Transition to the brand new mannequin
If the brand new mannequin is confirmed to be higher, you may make a transition to the brand new mannequin by adjusting weights:
production_variants = [
{
“VariantName”: “qwen-8b-variant”,
“ModelName”: model_b_name,
“InitialInstanceCount”: 1,
“InstanceType”: “ml.g5.2xlarge”,
“InitialVariantWeight”: 1
}
]
Debugging points with MLflow tracing
Within the case of “ImportError: can’t import identify ‘TokenUsageKey’ from ‘mlflow.tracing.fixed’ (/choose/conda/lib/python3.12/site-packages/mlflow/tracing/fixed.py)” or different points with tracing Strands Brokers in MLflow, verify the next:
- Test the model of MLflow put in. It needs to be 3.4.0 or better.
- Guarantee that the position you’re utilizing to execute the Strands Agent has the permission to:
- learn, write, and checklist the s3:bucket used because the artifact location for MLflow Monitoring Server
- entry MLflow App
Clear up created sources
The next code will delete the SageMaker AI endpoint and MLflow App that you just created.
# Delete the endpoint
sagemaker_client.delete_endpoint(EndpointName=ENDPOINT_NAME)
sagemaker_client.delete_endpoint_config(EndpointConfigName=INITIAL_CONFIG_NAME)

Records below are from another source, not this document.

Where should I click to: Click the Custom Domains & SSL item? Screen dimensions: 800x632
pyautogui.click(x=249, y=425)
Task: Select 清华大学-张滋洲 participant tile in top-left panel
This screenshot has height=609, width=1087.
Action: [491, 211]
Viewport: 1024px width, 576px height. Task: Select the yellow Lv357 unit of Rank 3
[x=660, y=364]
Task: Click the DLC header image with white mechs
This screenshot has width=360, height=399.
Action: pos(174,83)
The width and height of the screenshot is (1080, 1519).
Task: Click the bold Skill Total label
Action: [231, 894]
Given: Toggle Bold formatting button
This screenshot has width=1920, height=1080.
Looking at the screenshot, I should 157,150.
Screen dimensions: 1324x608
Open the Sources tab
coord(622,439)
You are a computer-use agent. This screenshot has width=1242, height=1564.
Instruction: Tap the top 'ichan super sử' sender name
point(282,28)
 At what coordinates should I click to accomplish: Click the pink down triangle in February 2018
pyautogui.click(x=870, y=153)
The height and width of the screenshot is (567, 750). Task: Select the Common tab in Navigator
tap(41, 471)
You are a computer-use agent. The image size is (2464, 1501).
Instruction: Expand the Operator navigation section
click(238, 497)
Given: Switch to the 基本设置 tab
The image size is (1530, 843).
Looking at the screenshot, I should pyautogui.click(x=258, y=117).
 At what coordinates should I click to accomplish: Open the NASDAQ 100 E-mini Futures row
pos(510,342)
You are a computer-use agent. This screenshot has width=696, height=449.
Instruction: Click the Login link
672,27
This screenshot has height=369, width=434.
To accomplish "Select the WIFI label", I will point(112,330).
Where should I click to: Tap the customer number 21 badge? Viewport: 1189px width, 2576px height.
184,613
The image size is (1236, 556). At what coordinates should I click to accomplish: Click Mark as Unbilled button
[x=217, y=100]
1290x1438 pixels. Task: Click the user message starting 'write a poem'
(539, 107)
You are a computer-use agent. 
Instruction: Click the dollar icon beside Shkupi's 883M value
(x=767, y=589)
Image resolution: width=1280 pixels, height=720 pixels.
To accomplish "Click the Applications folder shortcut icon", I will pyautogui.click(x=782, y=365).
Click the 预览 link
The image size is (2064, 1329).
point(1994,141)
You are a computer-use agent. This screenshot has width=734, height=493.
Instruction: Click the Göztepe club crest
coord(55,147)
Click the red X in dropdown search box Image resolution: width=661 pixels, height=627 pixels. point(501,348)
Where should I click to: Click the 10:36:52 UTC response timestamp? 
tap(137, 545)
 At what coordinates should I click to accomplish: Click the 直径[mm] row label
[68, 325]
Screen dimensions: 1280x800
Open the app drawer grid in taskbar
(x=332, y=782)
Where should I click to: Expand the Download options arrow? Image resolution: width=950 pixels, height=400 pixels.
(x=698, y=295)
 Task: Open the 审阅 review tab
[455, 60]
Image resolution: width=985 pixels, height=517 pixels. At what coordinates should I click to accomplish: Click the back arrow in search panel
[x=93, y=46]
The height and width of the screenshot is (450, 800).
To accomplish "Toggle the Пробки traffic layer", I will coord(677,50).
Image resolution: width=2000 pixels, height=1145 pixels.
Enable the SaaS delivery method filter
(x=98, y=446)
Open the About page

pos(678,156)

sagemaker_client.delete_endpoint_config(EndpointConfigName=ENDPOINT_CONFIG_AB_TESTING)
# Delete MLflow App
sagemaker_client.delete_mlflow_app(
Arn=server_info[“Arn”]
)
Conclusion
On this put up, we explored construct AI brokers utilizing Strands Brokers SDK with fashions deployed on Amazon SageMaker AI endpoints, whereas utilizing SageMaker AI Serverless MLflow for complete agent observability. This method helps present organizations with better flexibility and management over their AI infrastructure.Deploying fashions on SageMaker AI offers you exact management over compute sources, networking configurations, and scaling insurance policies which can be particularly precious for organizations with particular efficiency, value, or compliance necessities. The combination with MLflow offers strong observability capabilities, so you possibly can observe agent conduct, monitor efficiency metrics, and keep audit trails.The mixture of Strands Brokers SDK, SageMaker AI, and MLflow creates a robust framework for constructing, deploying, and monitoring AI brokers that you may customise to satisfy your particular enterprise wants.
Subsequent steps
To get began with constructing your personal AI brokers utilizing this method, we suggest the next sources:
By following the steps outlined on this put up, you possibly can construct subtle AI brokers that may leverage the total energy of the versatile infrastructure of SageMaker AI and the great observability capabilities of MLflow. We’re excited to see what you’ll construct!
In regards to the authors
Dheeraj Hegde
Dheeraj Hegde is a Sr. Specialist Options Architect at Amazon Internet Companies, centered on Generative AI and Machine Studying. He helps prospects design and construct AI brokers and agentic architectures, leveraging his deep machine studying background to ship production-ready generative AI options.
Gi Kim
Gi Kim is a Sr. Specialist Options Architect at Amazon Internet Companies, specializing in Generative AI and Machine Studying. He companions with prospects to architect clever agent-based methods on AWS, combining his machine studying experience with a ardour for pushing the boundaries of what autonomous AI brokers can accomplish.